There is some demand for effect-size measures in doing post hoc analyses, and I am trying to decide whether to provide for this or not in an R package of mine. If I do, I would concentrate on Cohen's $d$-style measures, which in the context of comparing the $i$th and $j$th means in a simple one-way experiment is defined as $$ d_{ij} = \frac{\mu_i - \mu_j}{\sigma} $$ Here, $\mu_i$ and $\mu_j$ are the means, and $\sigma$ is the error standard deviation of the data, assumed common for all treatments. I can figure out how to estimate $d_{ij}$ from observed data and construct a confidence interval for it that takes into account the uncertainty of estimates of all three parameters.

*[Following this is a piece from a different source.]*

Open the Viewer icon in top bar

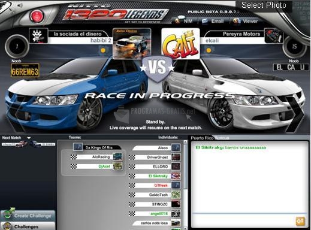[x=246, y=21]
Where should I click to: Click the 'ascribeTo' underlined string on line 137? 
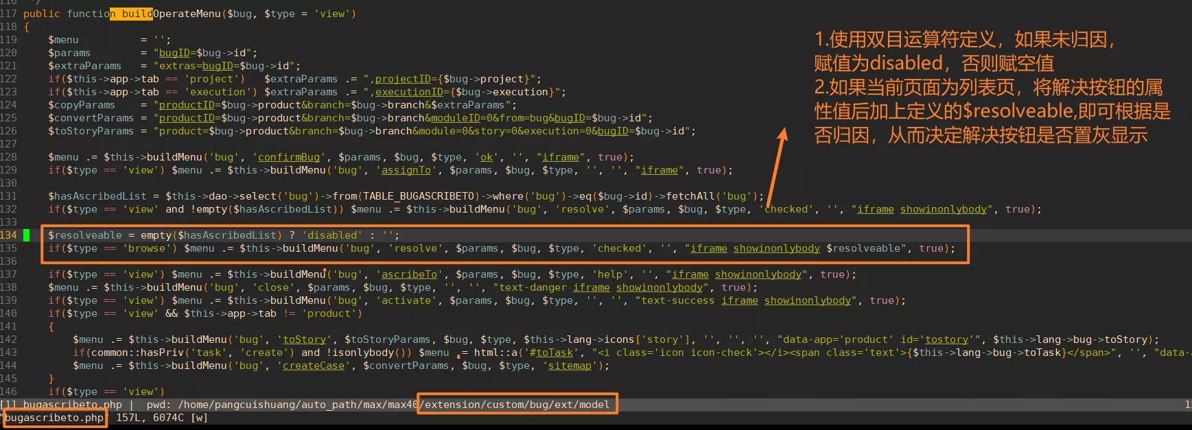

However, my questions have to do with extending these ideas to split-plot experiments. There is some discussion of this here, but that focuses on pre-post testing rather than a more general case. For concreteness, I'll focus on Yates's classic oat-yield experiment (data available as Oats
in the nlme package in R). This experiment has six blocks (factor Block
); each block is subdivided into 3 plots and randomly assigned to the three levels of factor Variety
; and each plot is divided into four subplots and randomly assigned to the four levels of factor nitro
. I have questions about two ways that these data could be analyzed.
Homogeneous mixed model
I think this is the easy question... In this model, we assume that the Block
effects are iid $N(0,\sigma_B^2)$, the whole-plot effects (identify Block:Variety
) are iid $N(0,\sigma_P^2)$, and the residual (subplot) effects are iid $N(0,\sigma_E^2)$. An additive model with fixed effects for Variety
and nitro
fits pretty well.
What I surmise is that we can estimate Cohen's $d$ values for either Variety
comparisons or nitro
comparisons as the observed comparison, divided by an estimate of the total SD, $\sigma_T = \sqrt{\sigma_B^2 + \sigma_P^2 + \sigma_E^2}$. Is that correct? Or do people use some other $\sigma$ as the reference (other than perhaps modeling blocks and/or plots as fixed effects)?
Multivariate model
Another possibility is to model the four observations on each plot (corresponding to the 4 levels of nitro
) as a multivariate response variable. In that case, the Block
effects, if modeled as random, have a multivariate distribution, and so do the errors. The plot effects are subsumed in these multivariate distributions.
We can form meaningful comparisons of marginal means for Variety
and nitro
, as well as for combinations thereof, inasmuch as this model implicitly contains interaction effects.
But my question is, what, if anything, is a sensible reference value $\sigma$ for defining Cohen's $d$-style effect sizes? Each level of nitro
has its own error variance. I can see that for certain interaction comparisons (comparing Variety
with nitro
held fixed at one level), this is clear-cut; but it is not at all clear to me what, if anything, defines a Cohen's $d$ for comparing levels of nitro
, either marginally or at a fixed Variety
. Can anybody enlighten me?